On Behalf of | Oct 8, 2018 | Motor Vehicle Accidents |

The National Highway Traffic Safety Administration has released a new report on 2017 crash trends based on data from its Fatality Analysis Reporting System. What Virginia residents should know is that in a year that saw a decline in all segments of car crash deaths, the number of people who died in large truck crashes increased dramatically.

The total number of people killed in car crashes went down by 1.8 percent from 37,806 to 37,133. Passenger vehicle, motorcyclist and pedestrian deaths dropped by 1.4, 3.1 and 1.7 percent, respectively. Bicyclist deaths saw the greatest decrease (8.1 percent), and speeding-related deaths also went down considerably (5.6 percent).

Despite these improvements, large truck traffic fatalities rose by 9 percent from 4,369 to 4,761. NHTSA defines a large truck in this report as one with a gross vehicle weight rating greater than 10,000 pounds. The Federal Motor Carrier Safety Administration notes that the trucks involved in many of the crashes weighed less than 26,000 pounds and thus may not have been under FMCSA regulations.
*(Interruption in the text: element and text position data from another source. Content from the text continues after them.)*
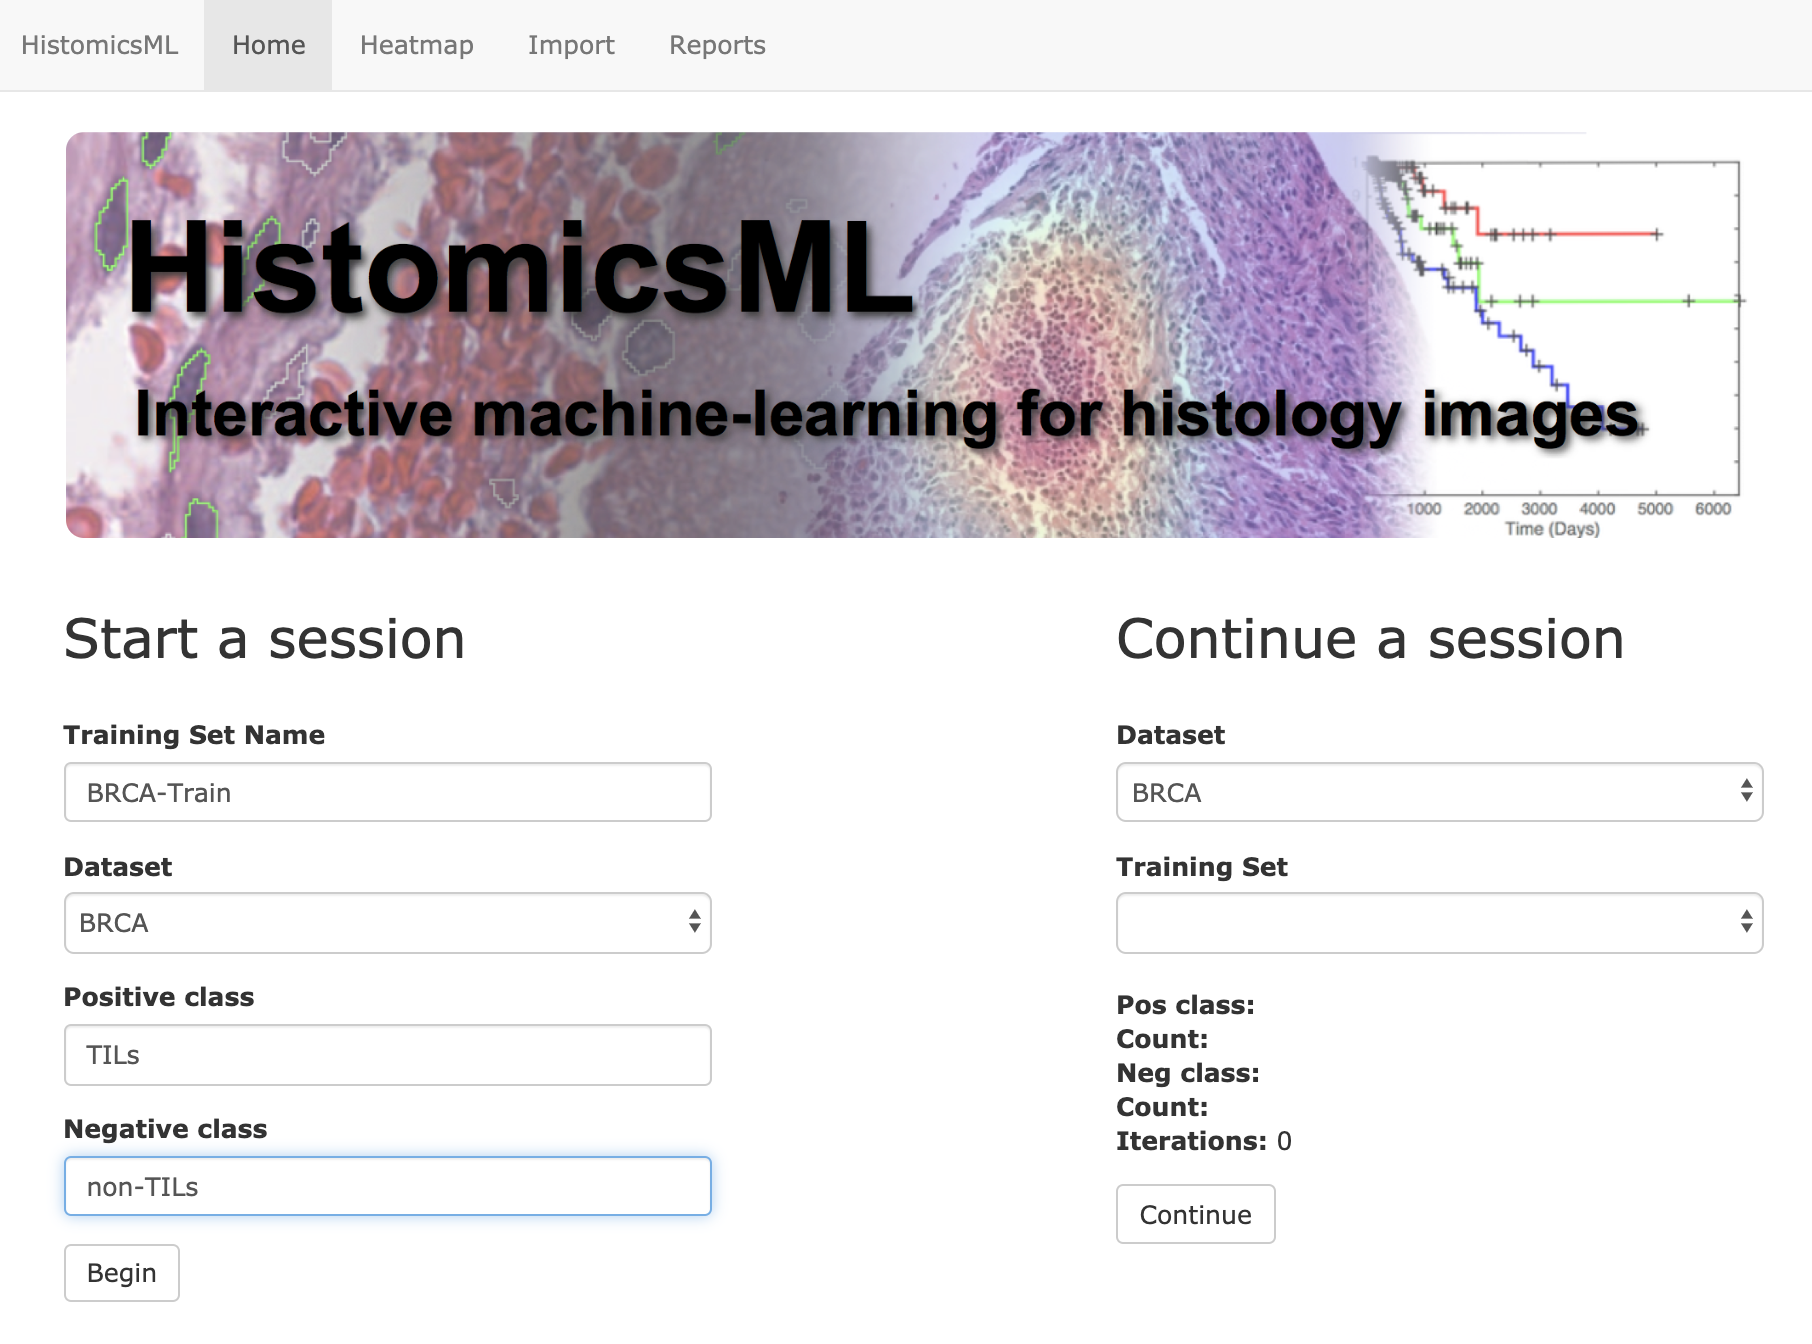Click the Iterations count text
Viewport: 1812px width, 1344px height.
(1204, 1140)
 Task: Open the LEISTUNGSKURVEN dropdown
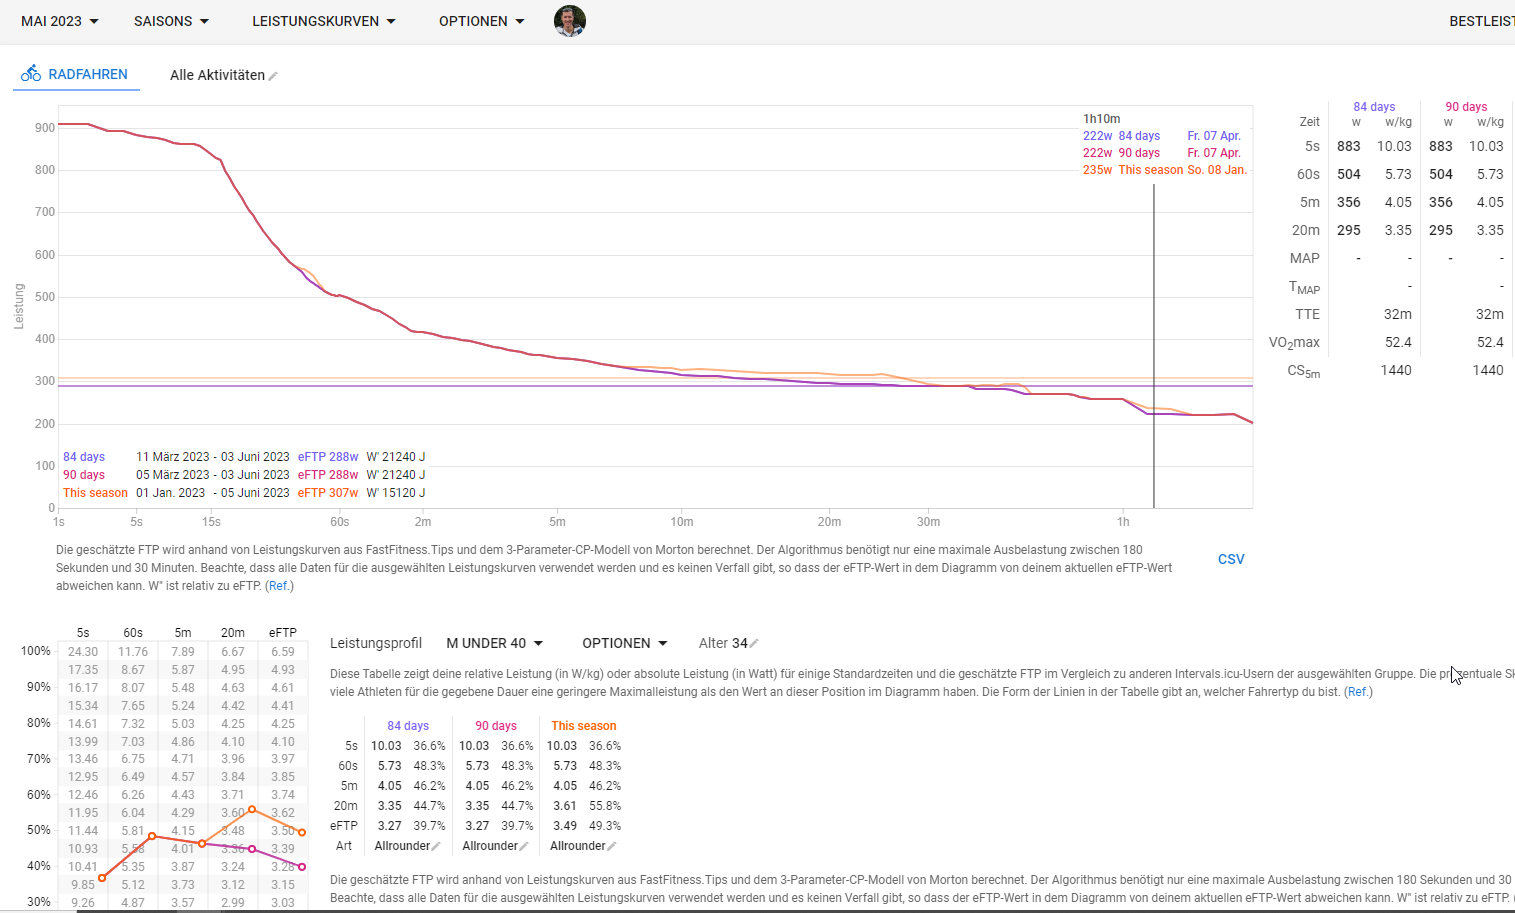click(323, 21)
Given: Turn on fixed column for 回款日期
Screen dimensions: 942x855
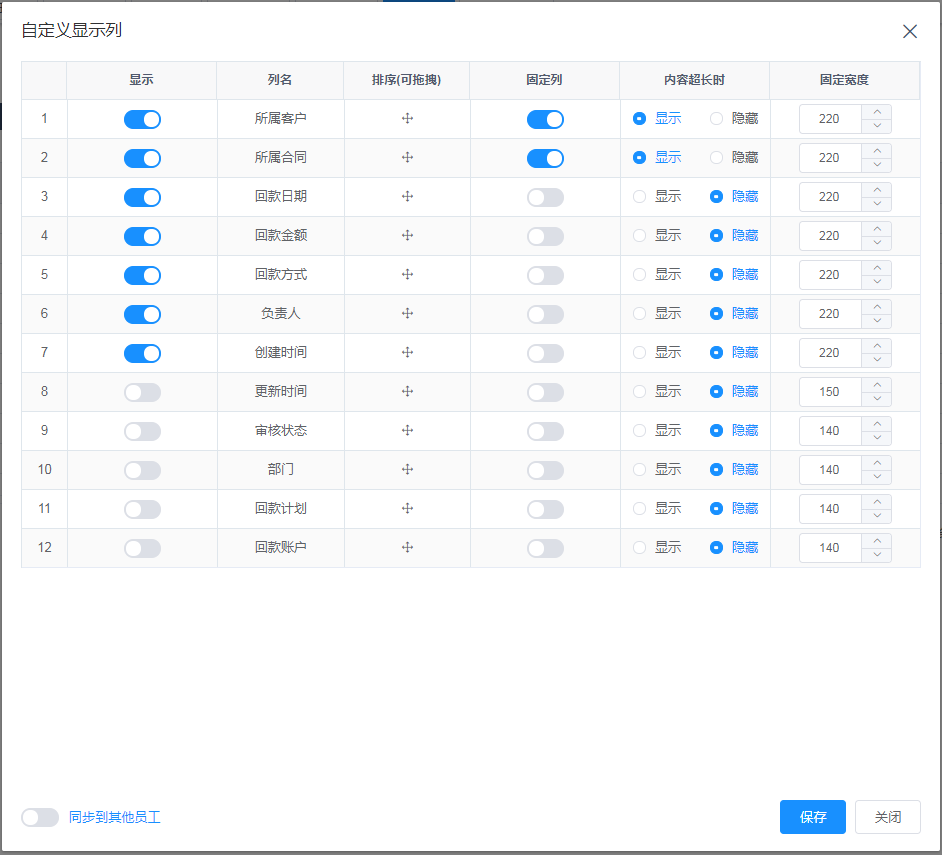Looking at the screenshot, I should (545, 198).
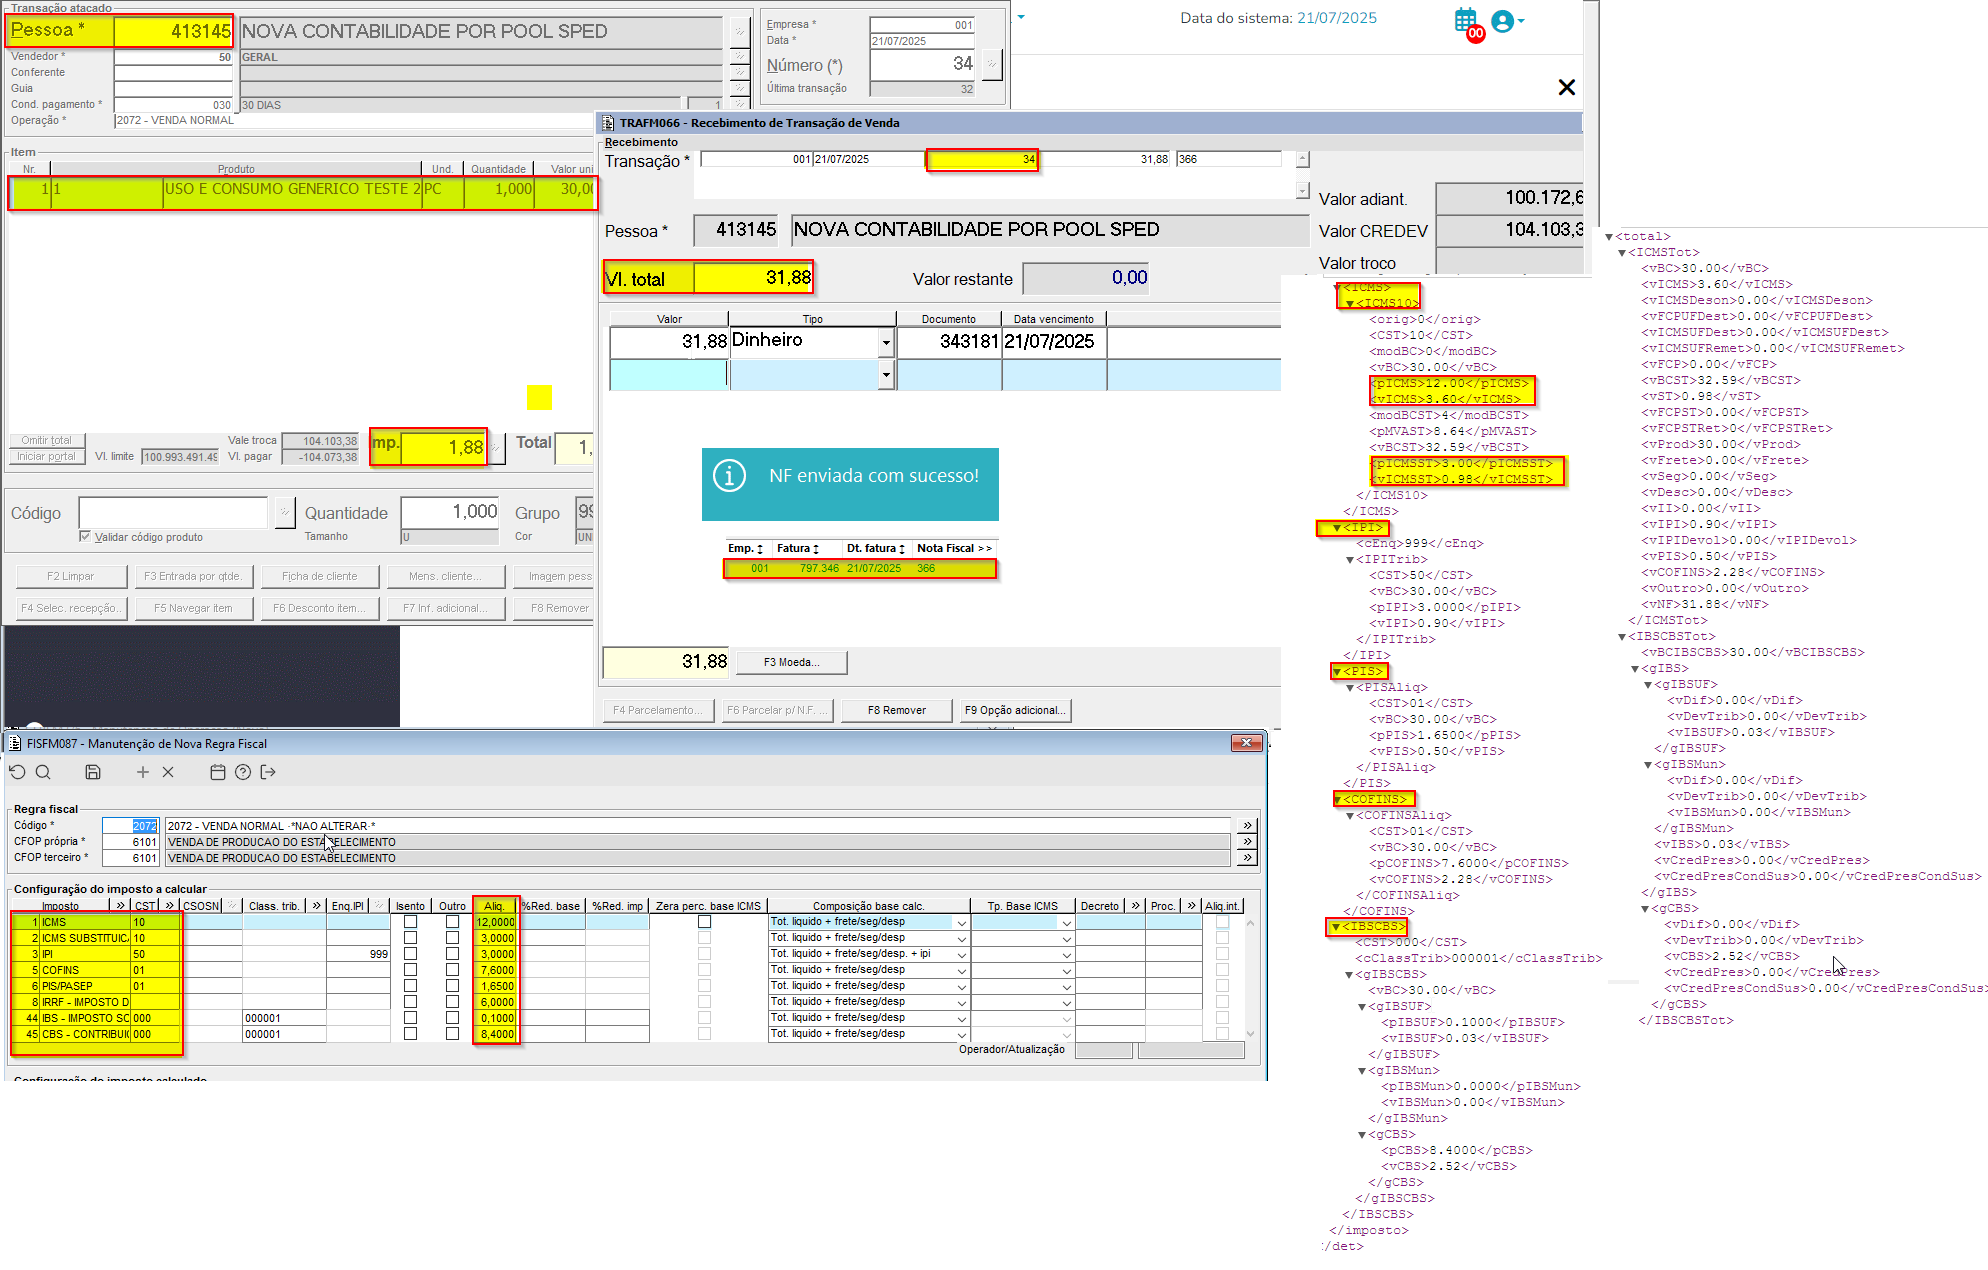This screenshot has width=1988, height=1270.
Task: Click the save diskette icon
Action: tap(93, 772)
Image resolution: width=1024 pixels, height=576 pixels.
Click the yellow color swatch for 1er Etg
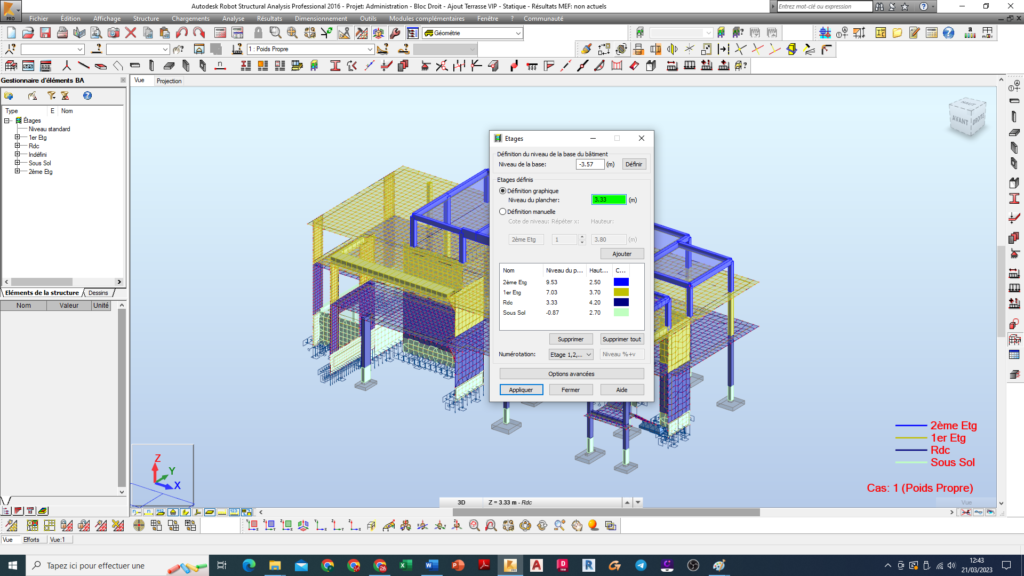point(621,293)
There were also double the number of fatal crashes involving trucks between 10,000 and 14,000 pounds. While car occupants composed most of the deaths in large truck crashes, occupants of the trucks themselves composed 16 percent more of the fatalities than in 2016.

The victim of a truck accident may want to consult with a lawyer as soon as possible. They may be able to file a claim against the trucking company and be covered for their past and future medical expenses, vehicle damage, lost income and other losses. A lawyer could have investigators gather proof of negligence and bring in medical experts to measure the extent of the injuries.